>> BEGIN

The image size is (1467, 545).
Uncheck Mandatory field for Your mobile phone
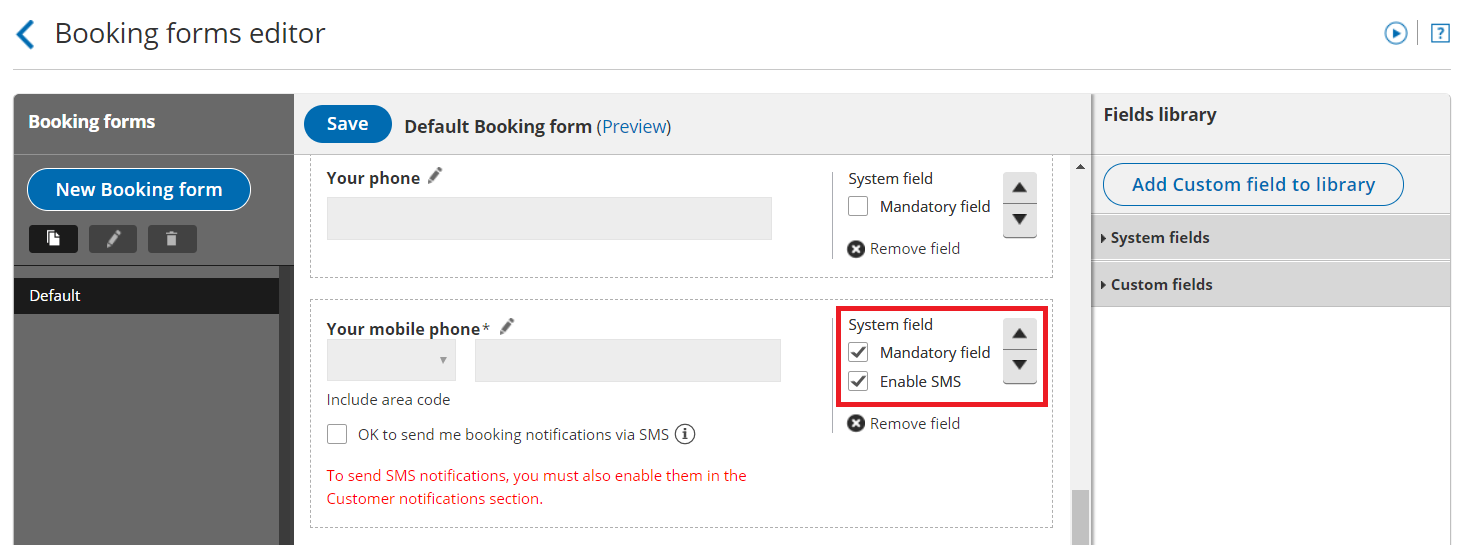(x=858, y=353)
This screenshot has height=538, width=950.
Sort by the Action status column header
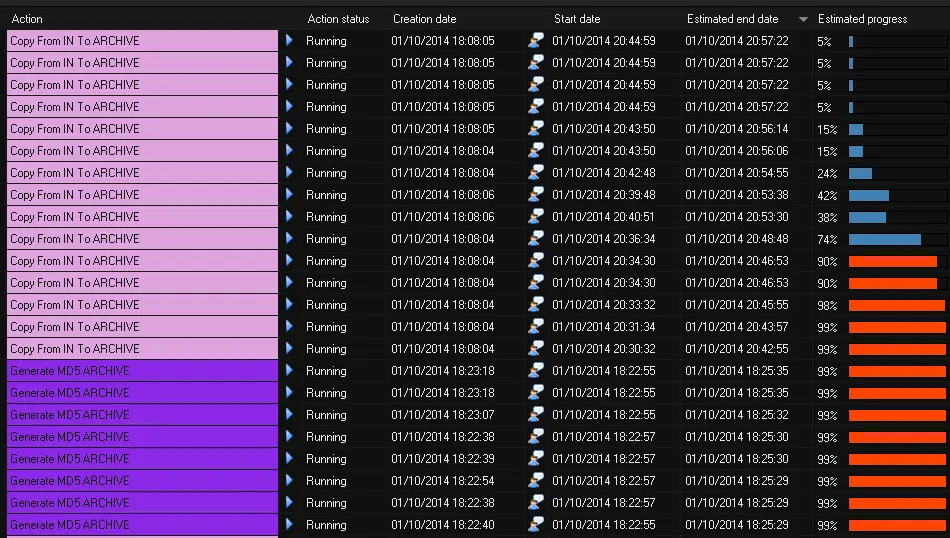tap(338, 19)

>> END
>> BEGIN

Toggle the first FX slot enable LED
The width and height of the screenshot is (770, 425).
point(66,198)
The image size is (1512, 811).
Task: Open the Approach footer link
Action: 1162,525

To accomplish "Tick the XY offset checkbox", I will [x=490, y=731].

>> END
>> BEGIN

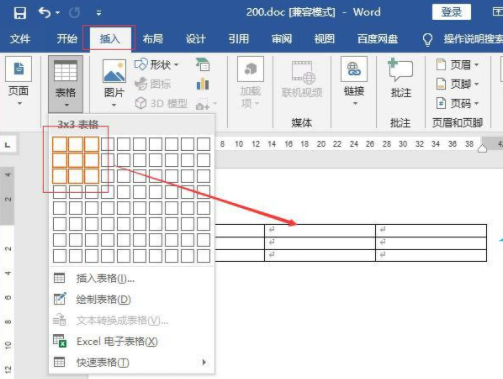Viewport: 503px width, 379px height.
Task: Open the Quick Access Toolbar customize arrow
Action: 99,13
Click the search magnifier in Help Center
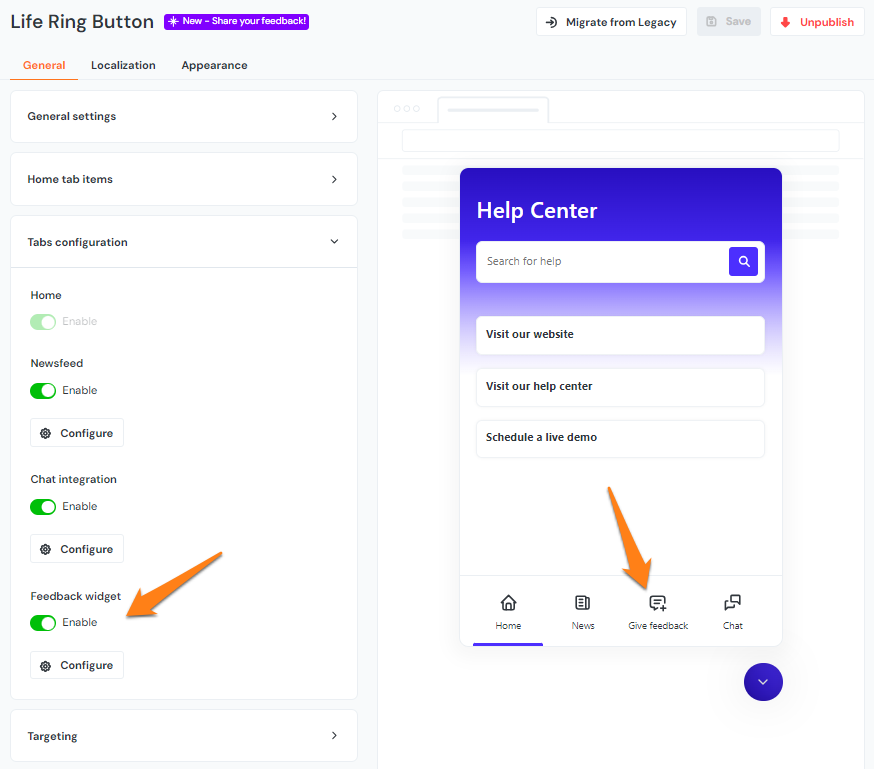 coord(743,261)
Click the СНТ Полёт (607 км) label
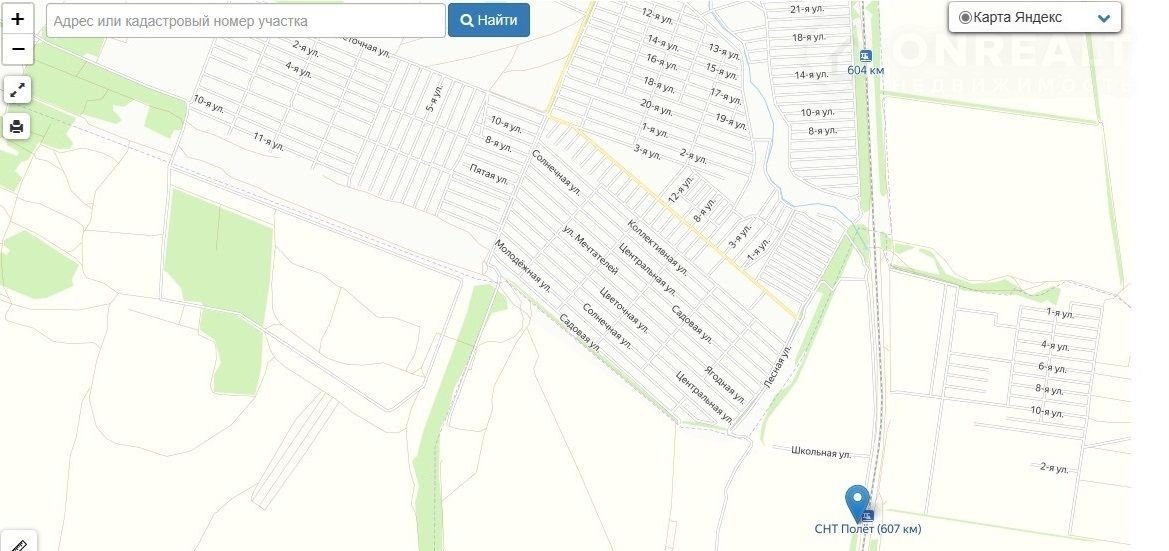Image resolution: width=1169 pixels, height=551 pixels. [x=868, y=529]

>> END

EXERCISE REQUIREMENTS: Reproduce the part of the material that opens with the line containing "Viewport: 503px width, 379px height." and closes with the line containing "Image resolution: width=1169", replacing "search magnifier" with "magnifying glass icon" and leaving everything else unchanged. Omit the pictures.

SOLUTION FOR THIS PROBLEM:
Viewport: 503px width, 379px height.
Task: Open the Quick Access Toolbar customize arrow
Action: 99,13
Click the magnifying glass icon in Help Center
 coord(743,261)
Click the СНТ Полёт (607 км) label
Image resolution: width=1169 pixels, height=551 pixels. [x=868, y=529]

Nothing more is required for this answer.